*** EXERCISE MATERIAL ***

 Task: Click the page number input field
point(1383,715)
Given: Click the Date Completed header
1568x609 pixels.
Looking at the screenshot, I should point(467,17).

*** End of EXERCISE MATERIAL ***

WHAT THE TASK ASKS →
Retype all of the material exactly as it stands above.

RESULT →
 Task: Click the page number input field
point(1383,715)
Given: Click the Date Completed header
1568x609 pixels.
Looking at the screenshot, I should point(467,17).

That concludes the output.